A later AMUST piece by Cleland, “The American West to Gaza: Devastation and Dispossession” (April 26), was another example of how Cleland tries to distort history in service of his hateful agenda.

Out of a population of more than 10 million Israelis as of 2025, fewer than 150,000 people immigrated to Israel from the US since 1948. Yet, Cleland attributed to this small group an almost mystical power, stating that “The Israelis, many of whom come from the USA, appear to have brought with them the colonial prejudices of their homeland.” Zionists, said Cleland, are the same as the Europeans who colonised the American continent since the 16th century because “All European colonists… like the Zionist colonists of Israel, lacked respect for the indigenous inhabitants of the land.”

Later in the article, Cleland accused Israel’s Prime Minister of “adopting” the model of the mistreatment and massacres of native Americans by the hand of the Europeans. “We should consider whether the pattern of the American genocide, provided the blueprint for Netanyahu,” says Cleland.

After claiming that Adolf Hitler was influenced by what happened in the US to Native Americans, Cleland writes, “We see in the opening of the American West, lebensraum to the East, and now the eradication of Palestinians, colonial expansion, dispossession of the indigenous inhabitants followed by genocide as part of a pattern.”

 

Justifying hate towards Jews who support Israel

The icing on the AMUST cake is served in a piece titled “When silence becomes complicity: On Zionism, fear, and speaking the unspeakable” by Shayne Chester (April 26). The main theme of the author is that “Anti-Semitism has been monetised, criminalised, and weaponised. This isn’t a fringe conspiracy theory. It is a calculated strategy – one that has proven effective in silencing criticism of Israel, chilling political debate, and protecting a settler-colonial state as it commits atrocities in real time.”
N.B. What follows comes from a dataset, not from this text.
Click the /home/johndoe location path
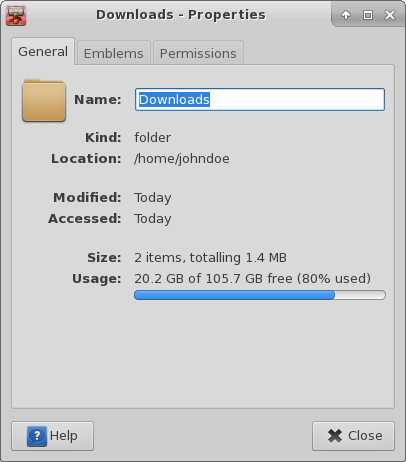406x462 pixels. [x=182, y=159]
Exemplifying ignorance about Zionism, Chester muses that “To ask why so many Jews support Zionism, even in its most militarised and supremacist forms, is labelled hate.”

And within a sentence, antisemitism pops up in some of its most noticeable forms – such as comparing Israel to the Nazis, and pinning all real and perceived actions and policies of Israel’s government on “the Jews”. However, Chester insists that doing so “is not hate. That is accountability. To say it is antisemitic to ask why someone supports ethnic cleansing is like saying it is Teutophobic [Anti-German sentiment] to criticise Nazis… Zionism is not Judaism.”
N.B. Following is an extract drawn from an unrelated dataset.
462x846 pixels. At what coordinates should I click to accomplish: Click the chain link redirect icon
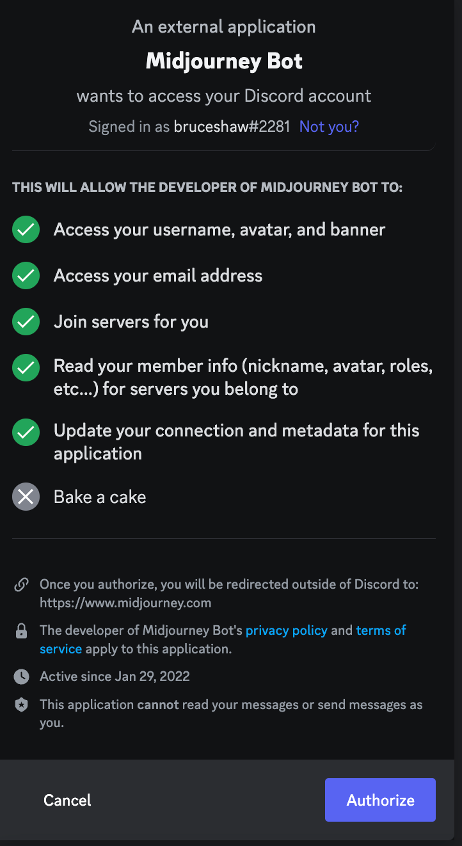[x=21, y=585]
The article accuses Jews backing Israel in its war in Gaza, ignited by Hamas’ murderous attack on October 7, 2023, of being complicit in the most heinous crimes.

“[W]ho are the Jews supporting the starvation of children, the rape and torture of detainees, the demolition of homes over people’s heads? How did they come to believe that Jewish safety depends on Palestinian erasure?”

Chester points fingers at prominent Australian Jewish figures like Executive Council of Australian Jewry co-CEO Alex Ryvchin, “the Leiblers” (meaning the prominent Jewish Australian Zionist family of Mark, Jeremy and others) and AIJAC’s own Executive Director Colin Rubenstein for “play[ing] their part [in supporting Israel’s aforementioned ‘crimes’]. Their media saturation campaigns repeated one line: ‘My people [the Jews] are afraid.’”

Yet it is simply a fact that most Jewish people in Australia are worried, and with good reason. Following the Hamas terror attack on October 7, they are facing an unprecedented wave of antisemitism, vitriol and hate. Revelations that one apparently particularly scary antisemitic plot was a hoax do nothing to undermine this reality. Moreover, AMUST is playing its part in feeding this avalanche of extremism and radicalisation – as it has done for many years.

Dr Ran Porat is an AIJAC Research Associate. He is also a Research Associate at the Australian Centre for Jewish Civilisation at Monash University and a Research Fellow at the International Institute for Counter-Terrorism at the Reichman University in Herzliya.